#### THE TASK:
Reproduce verbatim the portion of the genie passage below, from "A very valid" up to and including "wander a little.".

#### DOCUMENT SEGMENT:
====
A very valid point.  I didn’t bother to tell him that I don’t actually want “loads of stuff” because   wanting LOS (Loads of Stuff) is what kids are all about.  It is the very essence of their being.  The more stuff the better.  His eyes were lit up with the list of LOS he wanted should this genie appear. 

We had a small chat about it but then he became distracted by a game that his brothers were involved in so he skipped off.    Leaving me to consider the genie. 

I spoke the truth when I mentioned my lack of interest in LOS.  Realising that in itself made me happy.  I’m grand the way I am, thanks.  But sometimes it’s nice to daydream.  To let your imagination run wild.  And as I messed about with the tea towel and dishes, I let my mind wander a little. 

Inserting caveat here.    If a genie did appear in my kitchen (because where else would I be?) and absolutely insisted that he (why are they always of the male variety?) bestow upon me a wish, it would truly be for continued good health and happiness for my family.

And if the genie were to eyeball me cynically and insist that I request something small for myself, I might ask for lots of books.  Perhaps maybe half a dozen to arrive through my letter box each month to keep me going.

And if the genie were to consider this a little too dry and boring a desire, that I must make this visit worth his while and be a little unconventional with my demands, I might chance my arm and ask to be two inches taller.  It would lengthen everything else, you see.  Make that pesky half stone that refuses to bugger off, less noticeable.
====
#### DATA SHOWN:
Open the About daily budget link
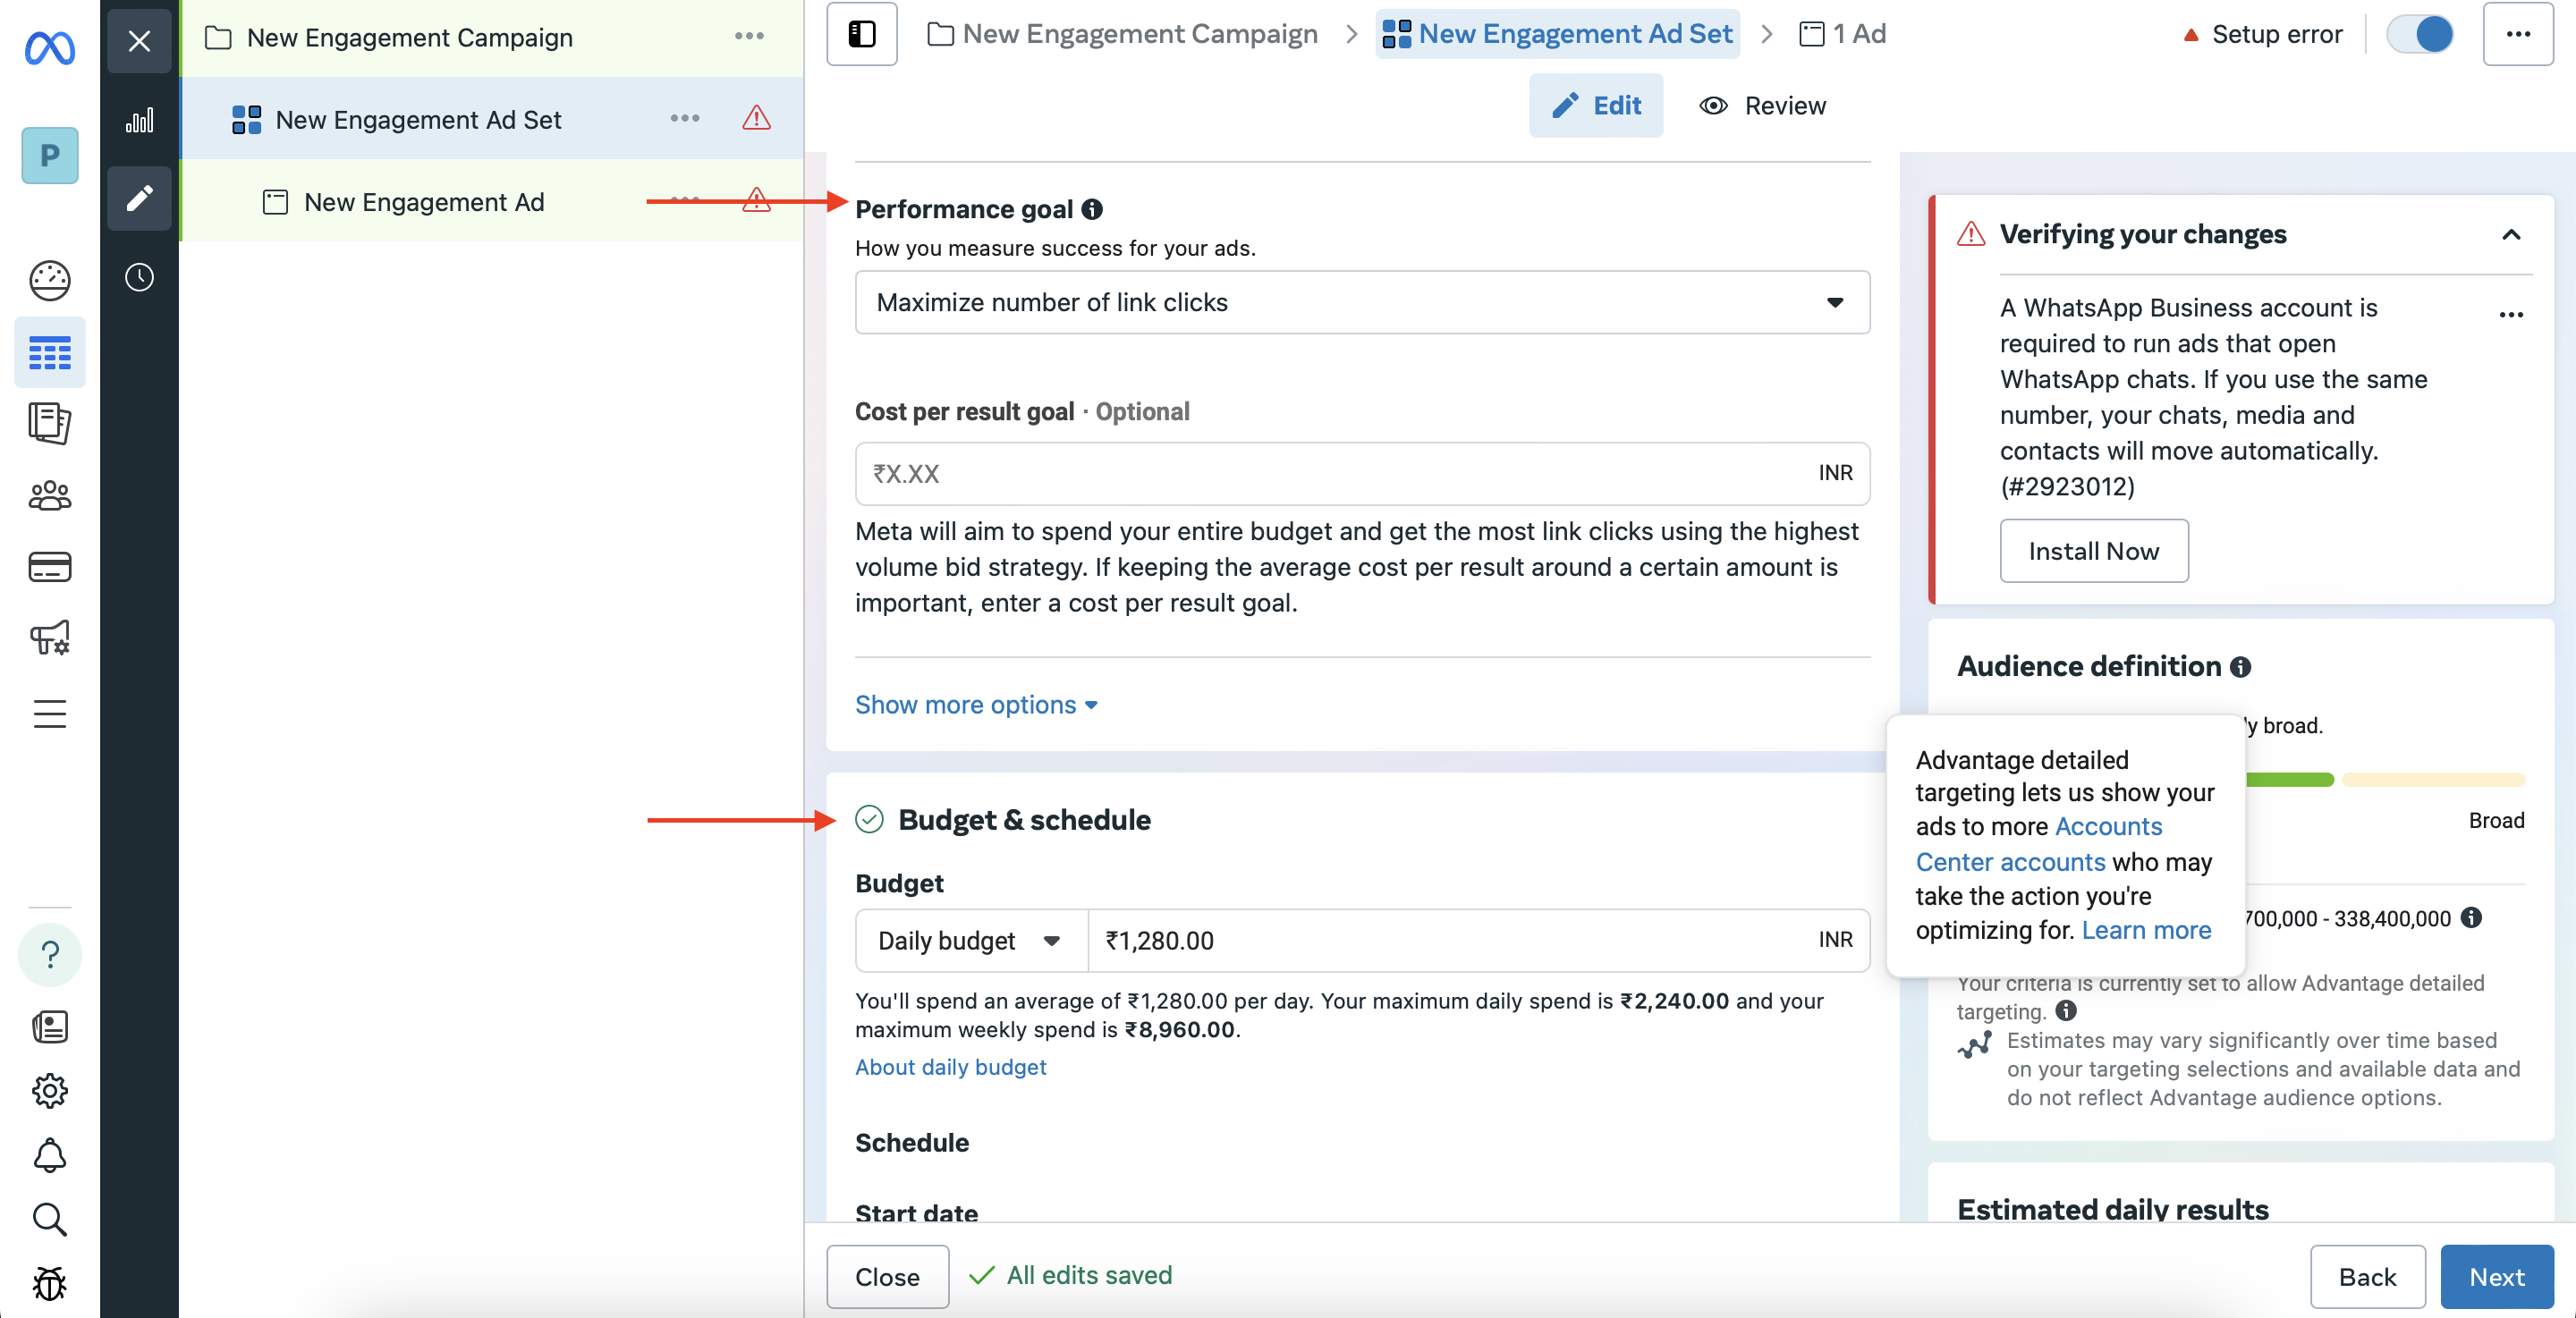Image resolution: width=2576 pixels, height=1318 pixels. pyautogui.click(x=950, y=1067)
====
#### TASK RESULT:
A very valid point.  I didn’t bother to tell him that I don’t actually want “loads of stuff” because   wanting LOS (Loads of Stuff) is what kids are all about.  It is the very essence of their being.  The more stuff the better.  His eyes were lit up with the list of LOS he wanted should this genie appear. 

We had a small chat about it but then he became distracted by a game that his brothers were involved in so he skipped off.    Leaving me to consider the genie. 

I spoke the truth when I mentioned my lack of interest in LOS.  Realising that in itself made me happy.  I’m grand the way I am, thanks.  But sometimes it’s nice to daydream.  To let your imagination run wild.  And as I messed about with the tea towel and dishes, I let my mind wander a little.